Water insecurity is now part of the guest experience whether we like it or not.
The same shift is happening with water. The Department of Water and Sanitation’s Blue Drop programme assesses drinking water quality and the related No Drop reporting focuses on water losses and non-revenue water across municipalities. The department’s National State of Water Report also points to persistent municipal performance and loss challenges that require ongoing monitoring and improvement.
For a hotel, water insecurity is not theoretical. It affects hygiene, housekeeping, food and beverage, pools, staff accommodation and the ability to deliver consistent standards.
The report makes the operational response explicit. Many hotels are investing in boreholes, filtration, reverse osmosis, storage and backups, and several operators note that the short-term costs of installation, operation and maintenance can outweigh immediate financial benefits, creating ongoing financial strain rather than clear savings.
That is the hidden infrastructure tax. Hotels are spending like utilities to deliver basics not luxuries.
Where does the money come from?
In theory, you recover the cost through higher room rates. In practice, it is not that simple. Hotels compete in a price-sensitive market and many are already absorbing rising costs without the pricing power to match.
This financial pressure creates a vicious cycle. It directly impacts the very assets hotels rely on, the property itself and the service that happens inside it.
In the report, almost 34% of respondents cite utilities as the biggest pressure on margins, and electricity costs are described as “severe” and “critical to operations” because rising tariffs, load shedding and backup power costs have turned a manageable overhead into a near-universal crisis. The squeeze is cumulative. Labour pressures and red tape stack on top of utility costs and leaders emphasise these pressures rarely appear in isolation.
Over time, that compounding pressure shows up in profitability. While nearly 42% report improvement compared to five years ago, the majority of hoteliers (58%) say profits have stayed the same or declined with 28% reporting worse profitability. That is what “recovery on paper” looks like in practice. As I put it in the report’s release, “recovery on paper is not the same as recovery in practice”.
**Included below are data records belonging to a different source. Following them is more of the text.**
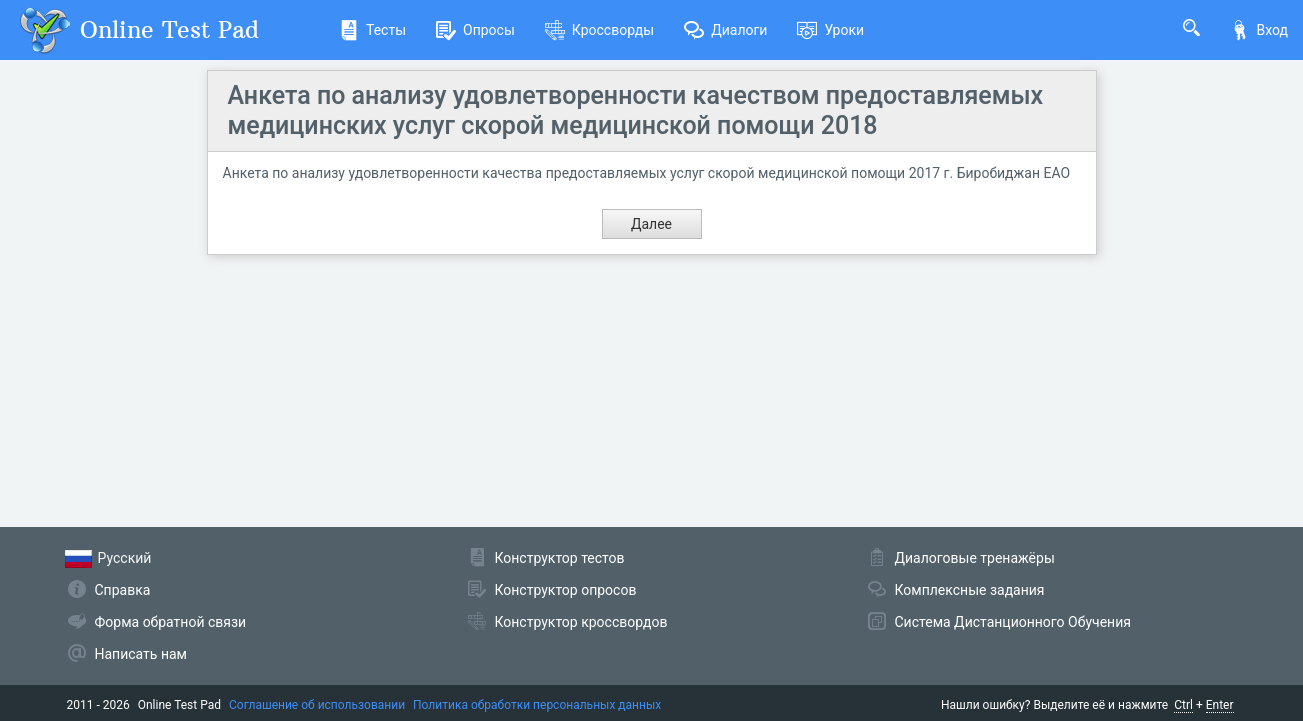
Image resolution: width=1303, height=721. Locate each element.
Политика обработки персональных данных (537, 705)
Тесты (372, 30)
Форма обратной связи (171, 622)
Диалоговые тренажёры (975, 558)
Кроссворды (599, 30)
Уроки (830, 30)
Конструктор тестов (560, 558)
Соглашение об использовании (317, 705)
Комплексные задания (970, 590)
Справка (123, 590)
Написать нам (141, 654)
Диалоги (725, 30)
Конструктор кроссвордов (581, 622)
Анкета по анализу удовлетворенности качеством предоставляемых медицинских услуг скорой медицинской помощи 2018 (636, 110)
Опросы (475, 30)
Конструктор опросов (566, 590)
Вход (1259, 30)
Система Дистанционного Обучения (1013, 622)
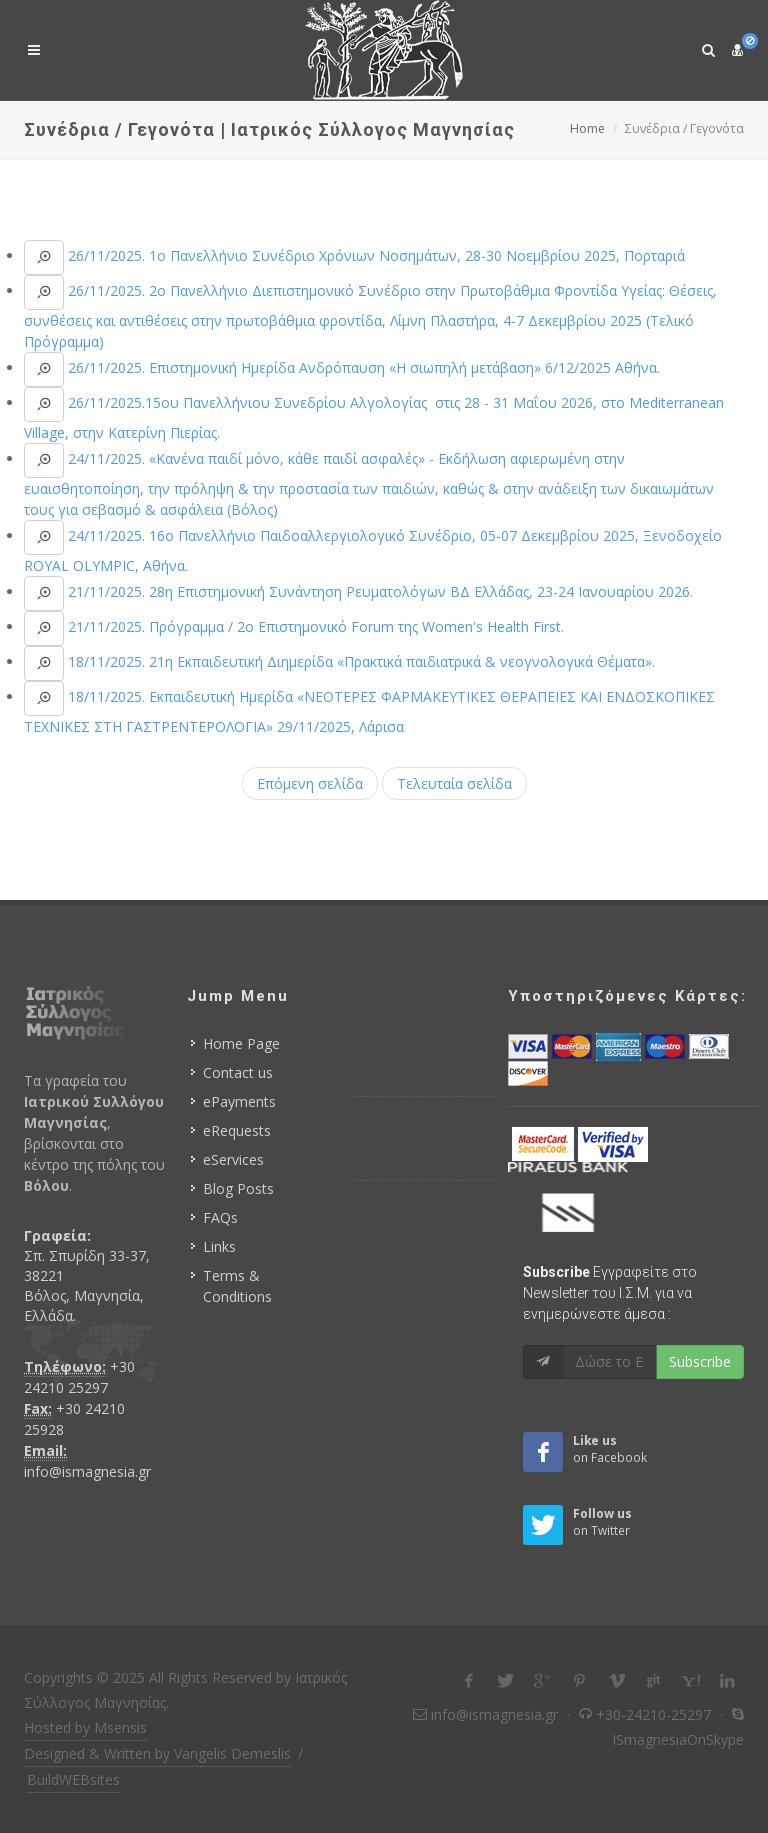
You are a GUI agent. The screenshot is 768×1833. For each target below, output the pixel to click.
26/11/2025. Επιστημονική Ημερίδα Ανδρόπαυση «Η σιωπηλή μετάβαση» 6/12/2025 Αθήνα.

When you cannot cut staff, cannot turn off the generator and cannot ignore compliance, the only thing left to defer is capital expenditure. The report shows 54% of hoteliers have delayed upgrades due to funding constraints or economic uncertainty. That is the part guests feel sometimes without being able to name it: slower refresh cycles, tired rooms, postponed upgrades and thinner service layers as teams are stretched.
So, yes, guests are paying, through price and through opportunity cost, what a hotel cannot invest in when it is forced to fund basic reliability on its own.
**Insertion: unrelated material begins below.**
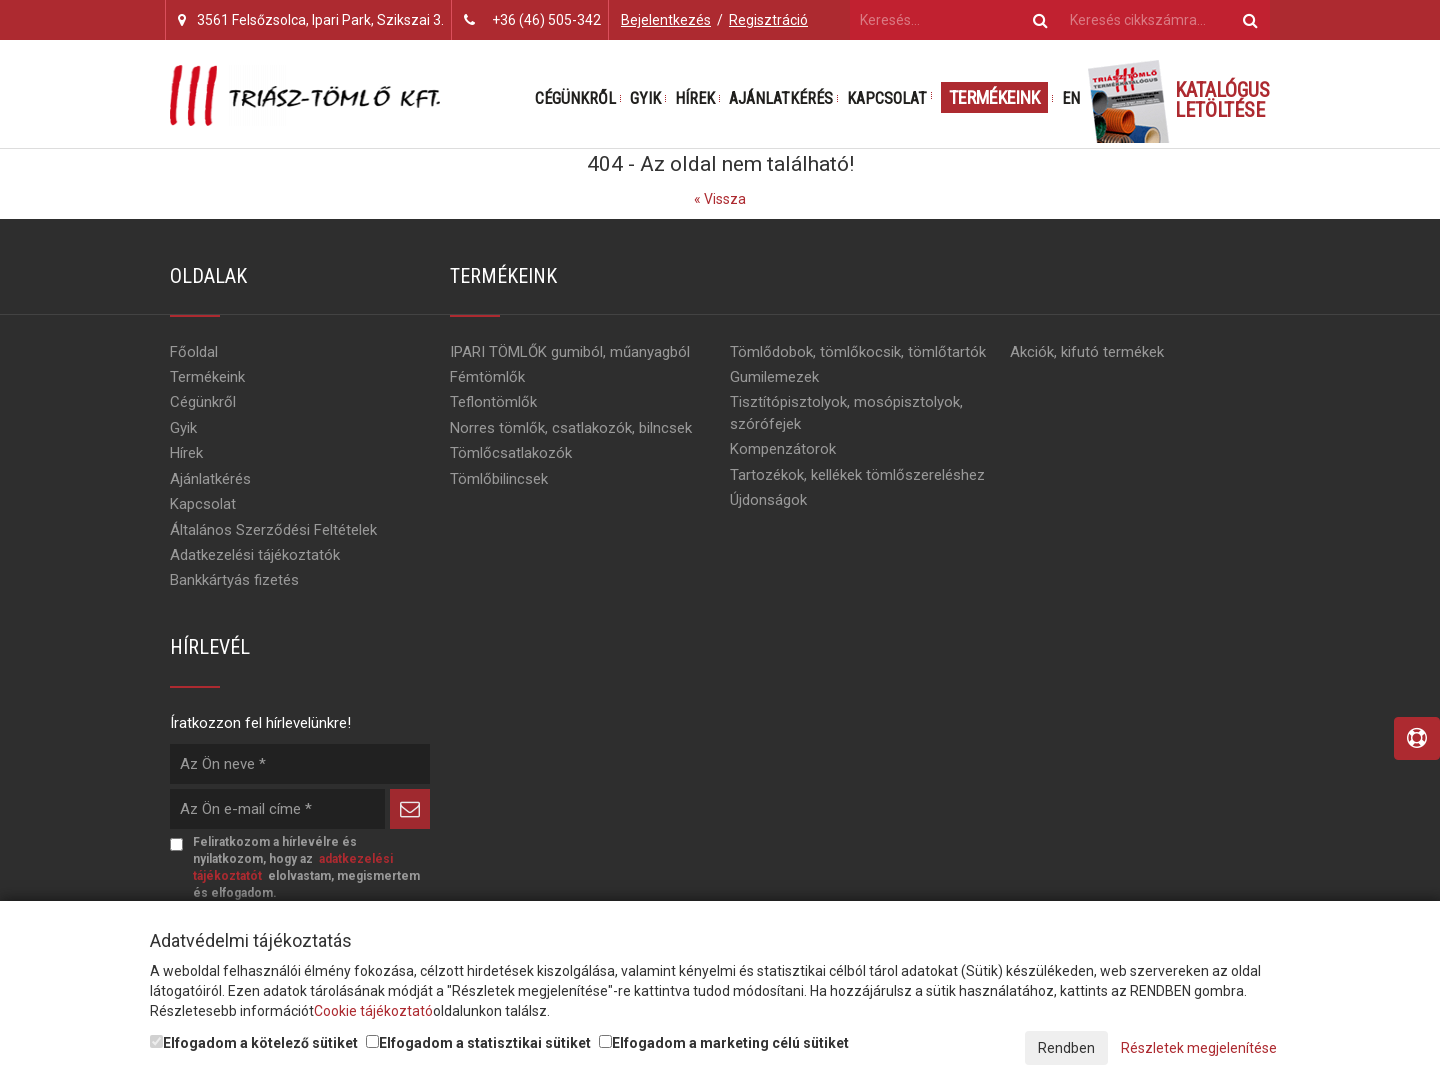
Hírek (695, 98)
This is not just a hotel problem; it is a competitiveness problem.
Tourism is an economic engine. Statistics South Africa’s Tourism Satellite Account reports that tourism direct GDP increased to about R234.7 billion (US$14.7 billion) in 2022 and the sector directly employed about 733 385 people that year. Hospitality is therefore not a lifestyle add-on; it is strategic economic infrastructure.
When hotels are forced into permanent self-infrastructure mode, the sector’s ability to sustain jobs, attract investment and compete globally is weakened. That is why the phrase “state failure” belongs in this conversation – not as political theatre but as an accurate description of what happens when the burden of basic service reliability is downloaded onto private operators.
At HAMAC, our role is to provide the data and operational intelligence that helps owners and operators navigate these impossible trade-offs, optimise these forced investments and remain viable while the broader infrastructure landscape evolves.
South African hospitality will keep finding ways to protect the guest experience. It has to. The question is whether we are willing to acknowledge what it now costs to deliver something as simple, and as fundamental, as a good night’s sleep.